[start Input]

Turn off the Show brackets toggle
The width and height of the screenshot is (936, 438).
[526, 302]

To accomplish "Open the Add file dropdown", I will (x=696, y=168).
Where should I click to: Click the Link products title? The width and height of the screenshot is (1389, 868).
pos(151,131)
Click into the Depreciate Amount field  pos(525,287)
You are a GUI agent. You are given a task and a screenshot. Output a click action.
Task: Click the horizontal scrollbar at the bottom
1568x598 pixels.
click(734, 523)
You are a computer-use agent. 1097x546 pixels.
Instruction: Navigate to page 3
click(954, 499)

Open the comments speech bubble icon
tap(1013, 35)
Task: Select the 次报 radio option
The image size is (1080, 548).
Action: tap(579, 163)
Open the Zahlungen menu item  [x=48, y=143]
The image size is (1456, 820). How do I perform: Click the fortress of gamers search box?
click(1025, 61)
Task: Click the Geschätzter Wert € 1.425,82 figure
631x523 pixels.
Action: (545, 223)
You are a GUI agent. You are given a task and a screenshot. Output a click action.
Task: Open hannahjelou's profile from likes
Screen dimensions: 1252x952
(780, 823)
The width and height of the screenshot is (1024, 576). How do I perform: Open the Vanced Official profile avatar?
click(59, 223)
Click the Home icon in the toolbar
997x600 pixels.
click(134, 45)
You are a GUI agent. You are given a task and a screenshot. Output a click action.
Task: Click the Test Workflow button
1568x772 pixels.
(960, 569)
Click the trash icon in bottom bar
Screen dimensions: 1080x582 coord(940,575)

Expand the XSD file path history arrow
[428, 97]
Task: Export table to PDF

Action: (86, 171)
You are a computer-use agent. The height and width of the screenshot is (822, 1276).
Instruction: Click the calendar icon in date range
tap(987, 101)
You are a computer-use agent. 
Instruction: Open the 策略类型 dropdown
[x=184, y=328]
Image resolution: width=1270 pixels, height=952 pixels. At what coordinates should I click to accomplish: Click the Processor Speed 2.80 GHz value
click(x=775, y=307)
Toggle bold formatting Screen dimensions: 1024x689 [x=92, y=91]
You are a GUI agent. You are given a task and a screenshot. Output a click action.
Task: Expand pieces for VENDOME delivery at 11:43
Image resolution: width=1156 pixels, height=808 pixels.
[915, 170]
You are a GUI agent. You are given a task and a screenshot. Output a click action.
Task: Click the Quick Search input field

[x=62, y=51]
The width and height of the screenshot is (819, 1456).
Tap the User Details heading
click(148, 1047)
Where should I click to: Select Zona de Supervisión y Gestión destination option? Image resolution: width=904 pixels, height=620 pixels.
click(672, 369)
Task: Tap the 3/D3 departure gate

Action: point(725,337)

[end Input]

### Requirements
Convert the lines of the listing from the line containing "Image resolution: width=1270" through the end of the listing into a JSON list of strings, with one string per line and blank lines omitted.

### The result
[
  "Image resolution: width=1270 pixels, height=952 pixels. At what coordinates should I click to accomplish: Click the Processor Speed 2.80 GHz value",
  "click(x=775, y=307)",
  "Toggle bold formatting Screen dimensions: 1024x689 [x=92, y=91]",
  "You are a GUI agent. You are given a task and a screenshot. Output a click action.",
  "Task: Expand pieces for VENDOME delivery at 11:43",
  "Image resolution: width=1156 pixels, height=808 pixels.",
  "[915, 170]",
  "You are a GUI agent. You are given a task and a screenshot. Output a click action.",
  "Task: Click the Quick Search input field",
  "[x=62, y=51]",
  "The width and height of the screenshot is (819, 1456).",
  "Tap the User Details heading",
  "click(148, 1047)",
  "Where should I click to: Select Zona de Supervisión y Gestión destination option? Image resolution: width=904 pixels, height=620 pixels.",
  "click(672, 369)",
  "Task: Tap the 3/D3 departure gate",
  "Action: point(725,337)"
]